++++ RECORDS FOR THIS EXERCISE ++++

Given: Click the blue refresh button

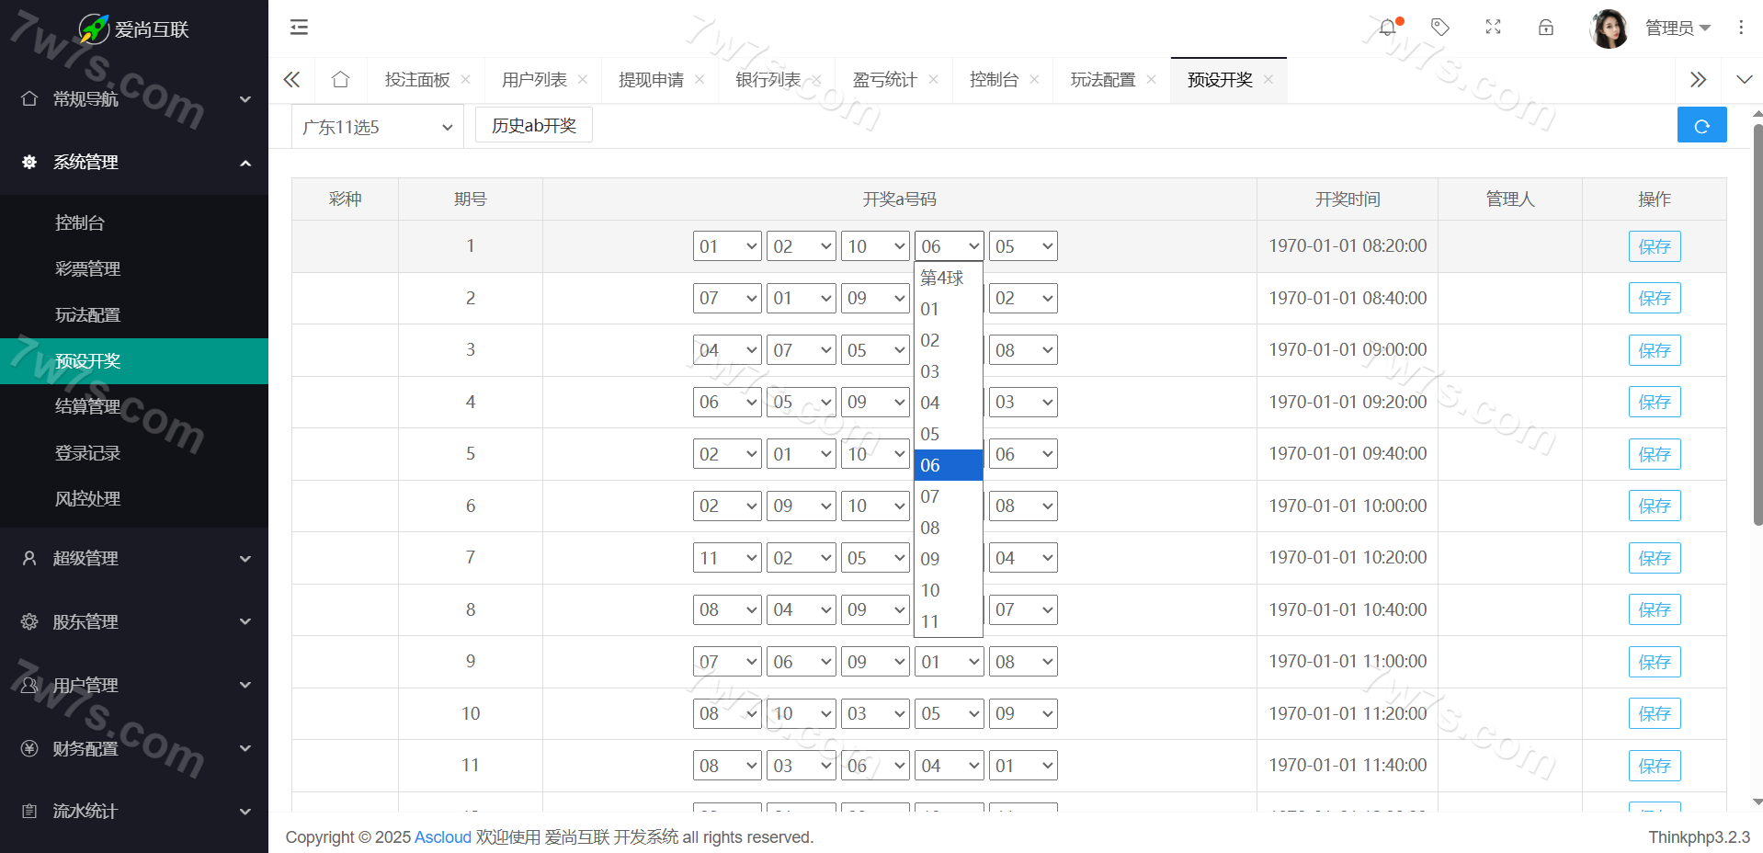Looking at the screenshot, I should [1701, 125].
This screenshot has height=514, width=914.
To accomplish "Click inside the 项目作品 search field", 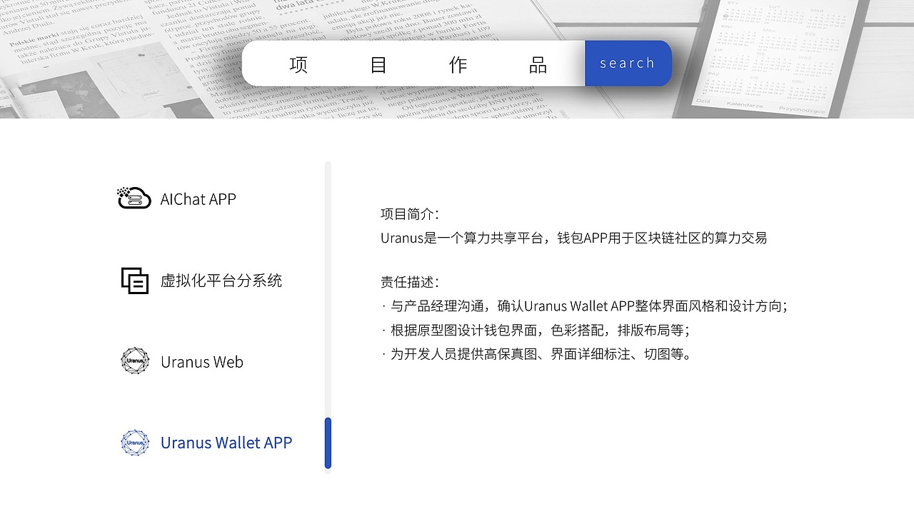I will coord(414,63).
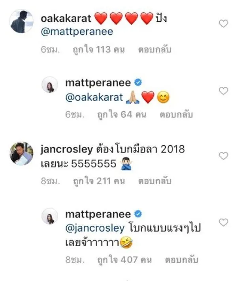Reply to oakakarat's comment via ตอบกลับ
This screenshot has width=245, height=281.
pyautogui.click(x=155, y=49)
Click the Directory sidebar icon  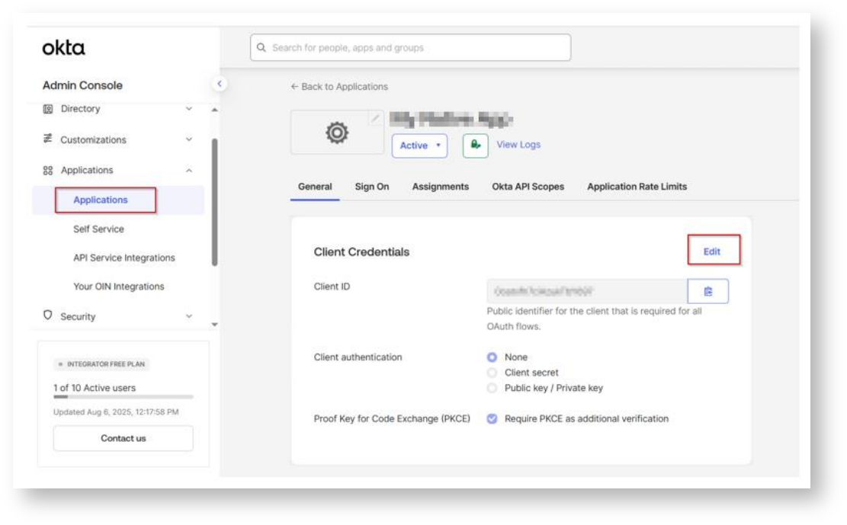pyautogui.click(x=48, y=109)
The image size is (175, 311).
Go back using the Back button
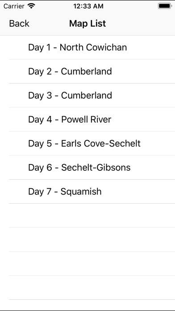point(19,24)
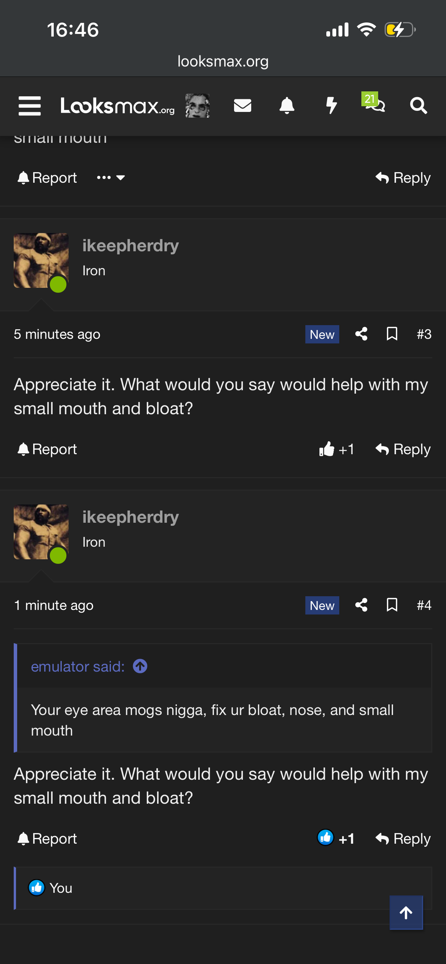Report post #3

pos(47,449)
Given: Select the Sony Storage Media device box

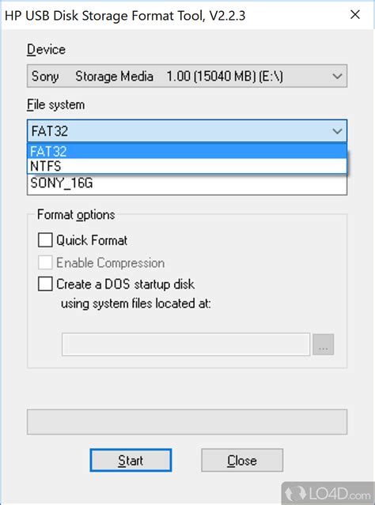Looking at the screenshot, I should tap(187, 76).
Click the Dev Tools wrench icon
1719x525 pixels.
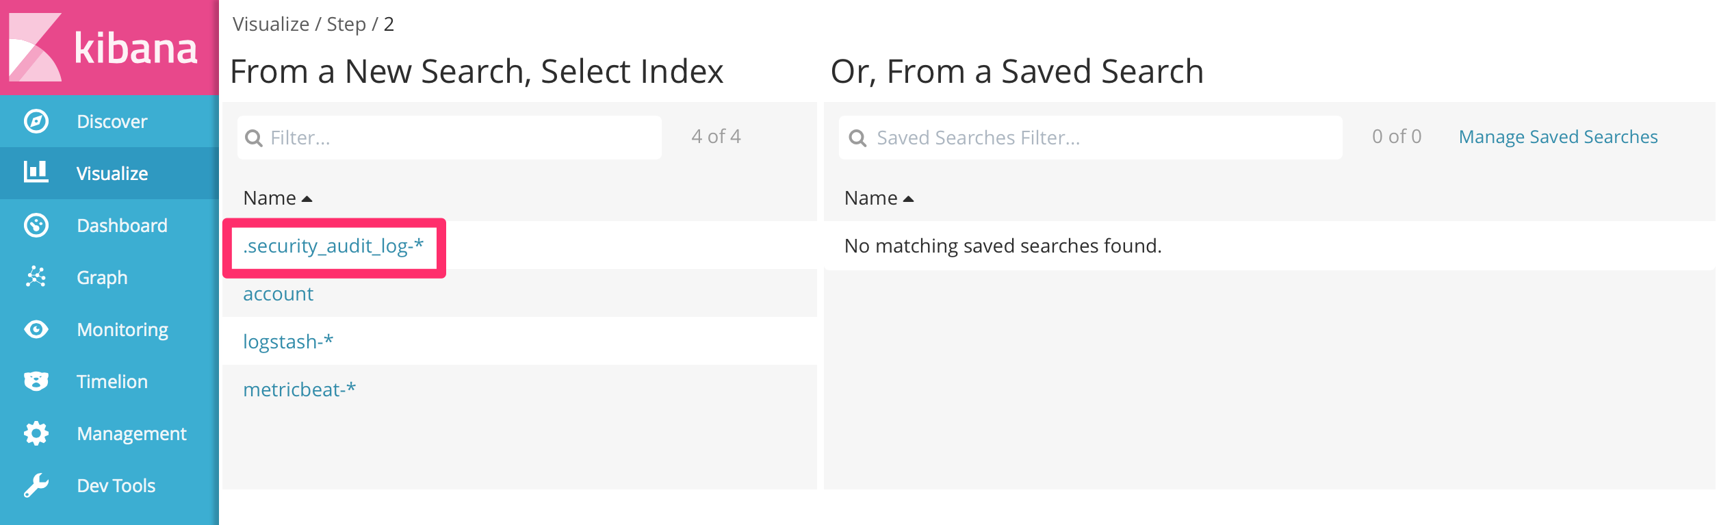click(36, 485)
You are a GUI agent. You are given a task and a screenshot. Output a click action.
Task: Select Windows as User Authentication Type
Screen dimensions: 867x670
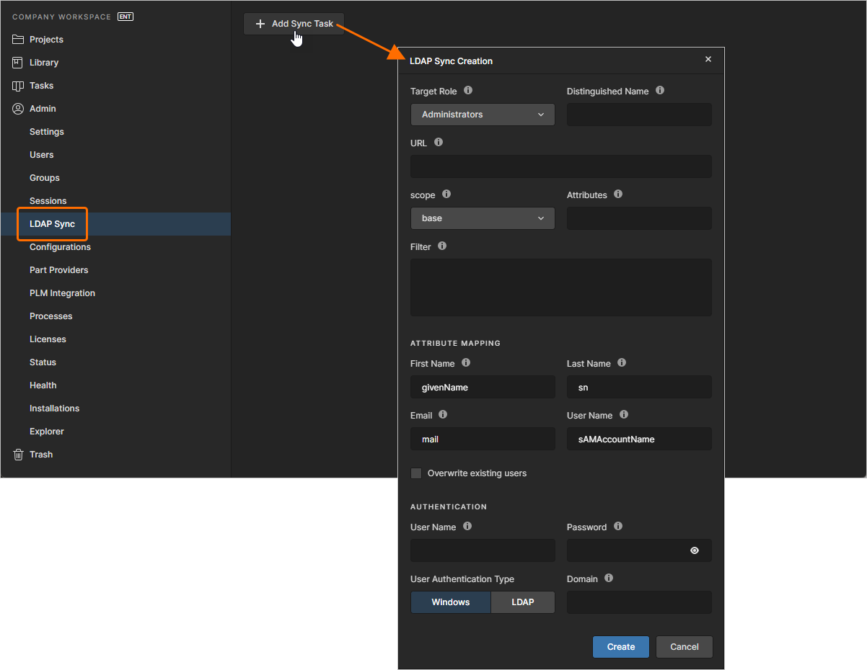tap(450, 602)
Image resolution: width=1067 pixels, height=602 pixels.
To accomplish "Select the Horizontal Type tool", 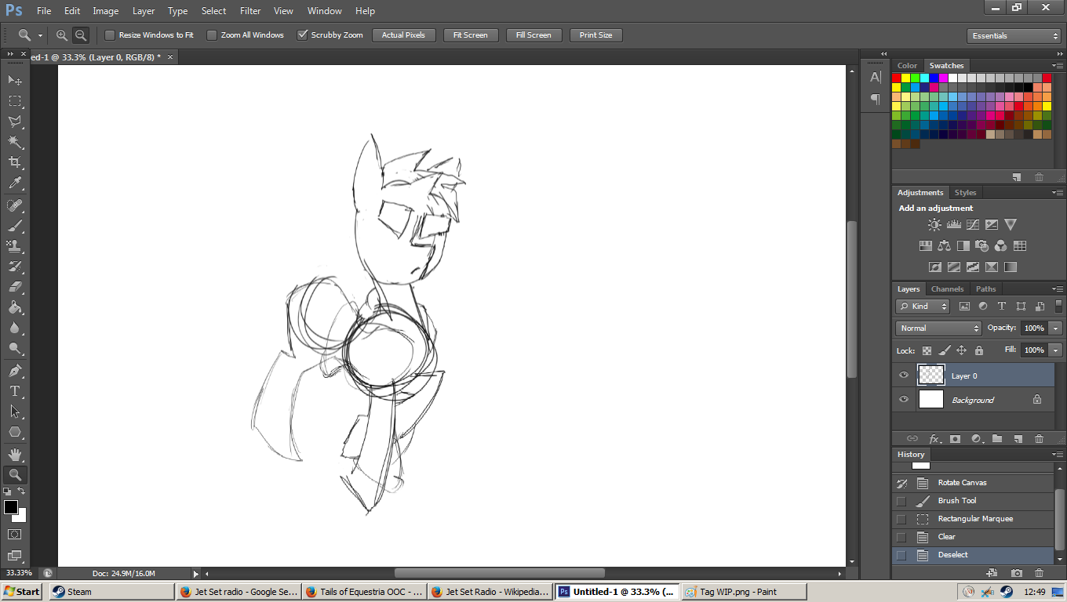I will pos(14,390).
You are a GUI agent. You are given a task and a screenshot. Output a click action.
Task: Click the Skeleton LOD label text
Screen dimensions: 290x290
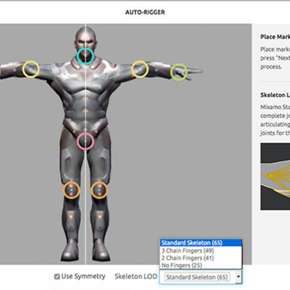(x=136, y=276)
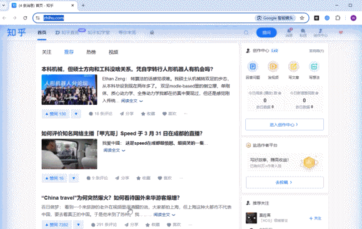Viewport: 362px width, 229px height.
Task: Click the search magnifier icon in Zhihu header
Action: [x=246, y=32]

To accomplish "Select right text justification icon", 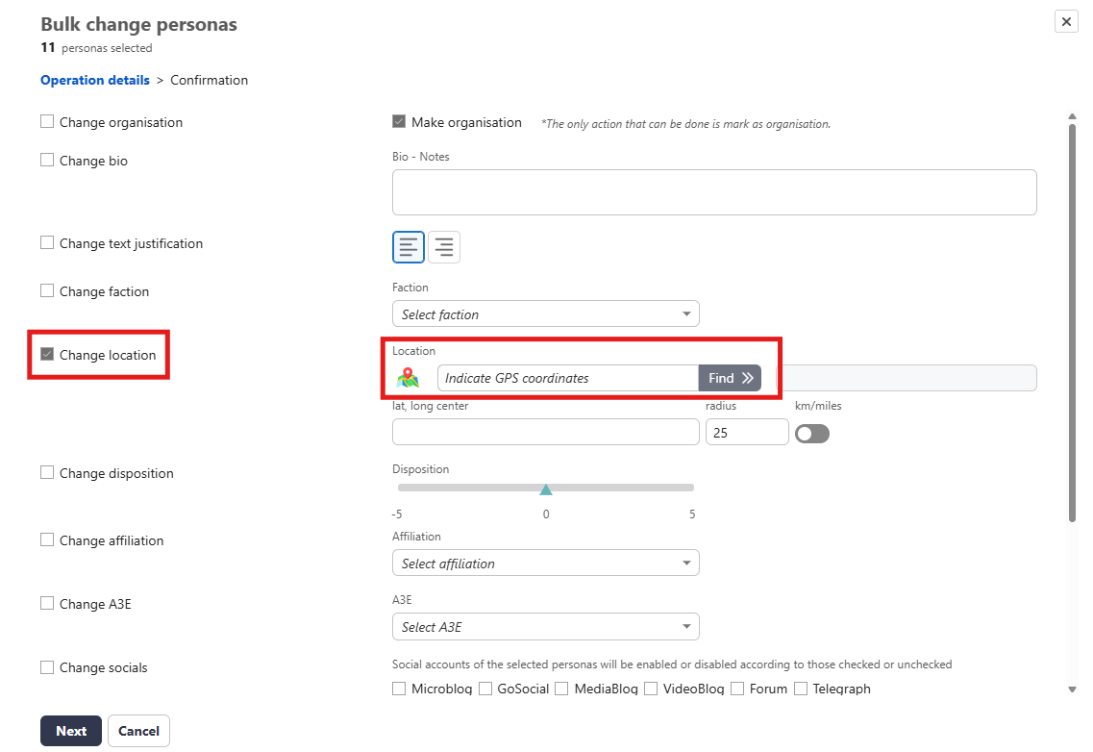I will pos(443,247).
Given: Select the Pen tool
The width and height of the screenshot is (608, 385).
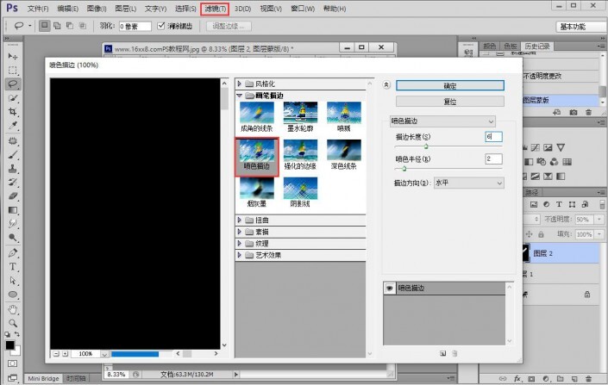Looking at the screenshot, I should coord(13,252).
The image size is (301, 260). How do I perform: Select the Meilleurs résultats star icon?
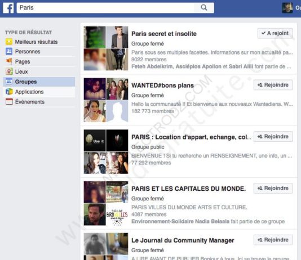point(9,42)
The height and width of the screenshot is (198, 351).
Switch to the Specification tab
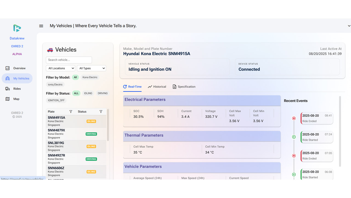(184, 87)
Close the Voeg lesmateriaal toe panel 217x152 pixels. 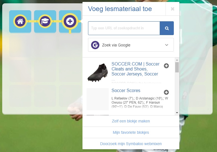[172, 9]
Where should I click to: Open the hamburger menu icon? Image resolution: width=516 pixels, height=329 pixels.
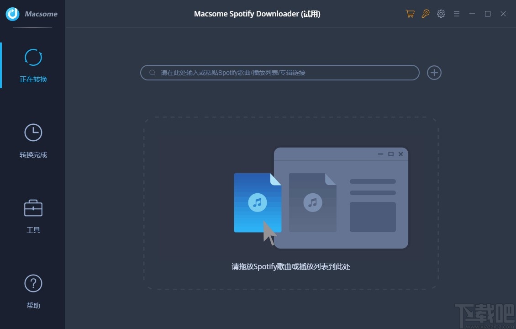(x=456, y=14)
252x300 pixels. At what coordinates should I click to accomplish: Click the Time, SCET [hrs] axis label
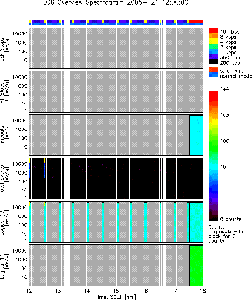[116, 297]
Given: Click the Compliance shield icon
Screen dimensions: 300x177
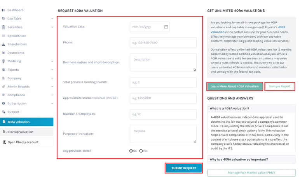Looking at the screenshot, I should click(x=3, y=95).
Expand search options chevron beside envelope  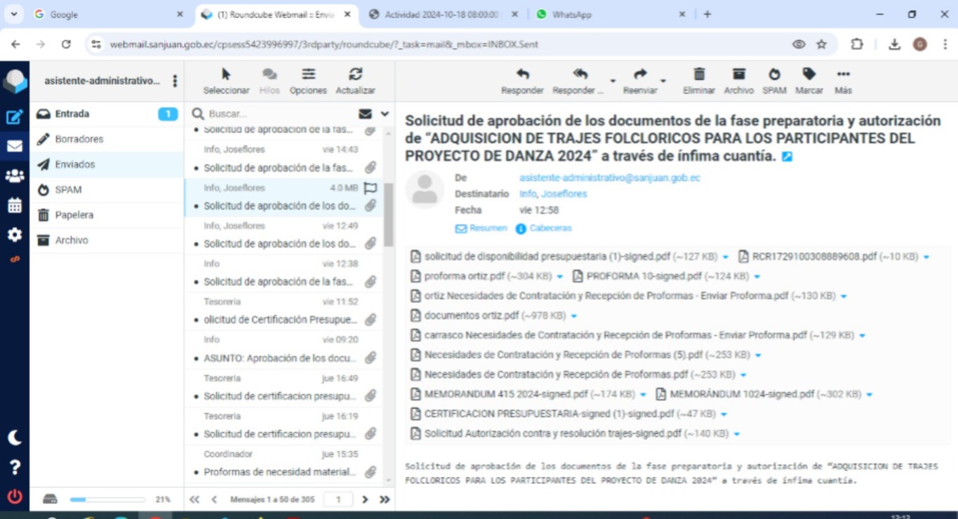[x=385, y=114]
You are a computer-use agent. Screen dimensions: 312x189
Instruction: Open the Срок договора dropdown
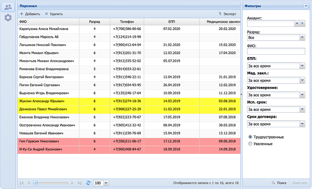302,124
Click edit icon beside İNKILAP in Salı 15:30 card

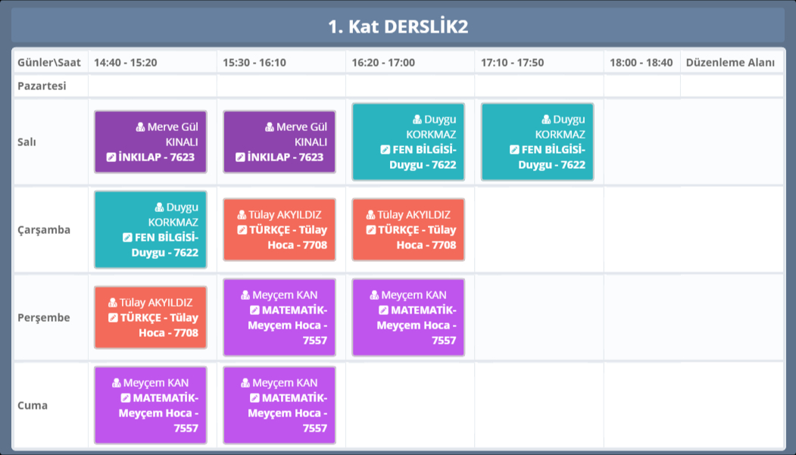coord(240,157)
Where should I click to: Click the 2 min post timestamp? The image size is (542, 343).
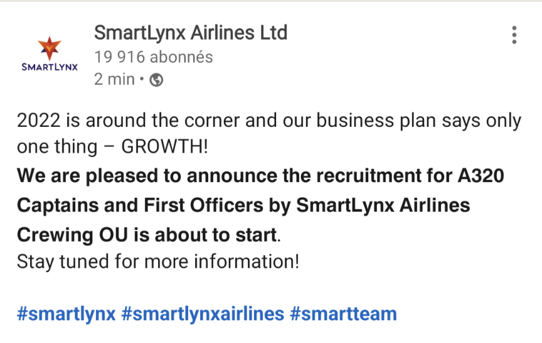point(114,80)
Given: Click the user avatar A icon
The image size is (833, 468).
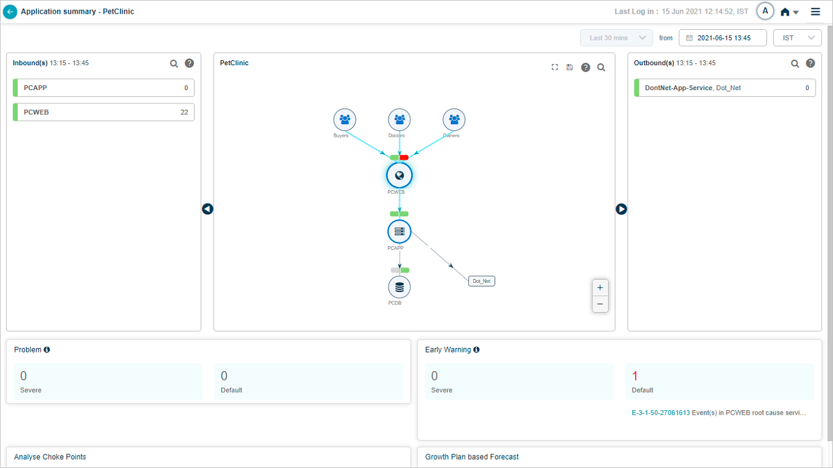Looking at the screenshot, I should [765, 11].
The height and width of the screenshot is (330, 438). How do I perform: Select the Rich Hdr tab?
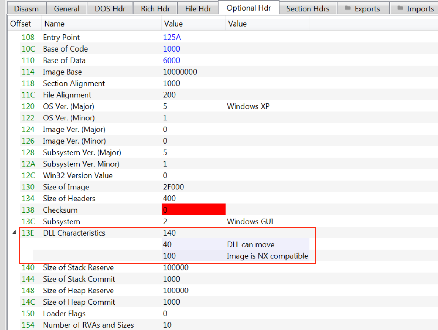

++++

TASK GOAL:
With the pictures left out, transcribe exactly the lines from the line holding "Click edit icon" through the closing line of the entries.

TASK RESULT:
Click edit icon beside İNKILAP in Salı 15:30 card

coord(240,157)
Where should I click to: Click the 2 min post timestamp? The image size is (542, 343).
point(114,80)
Given: Click the user avatar A icon
The image size is (833, 468).
Looking at the screenshot, I should [765, 11].
The height and width of the screenshot is (330, 438). How do I perform: Select the Rich Hdr tab?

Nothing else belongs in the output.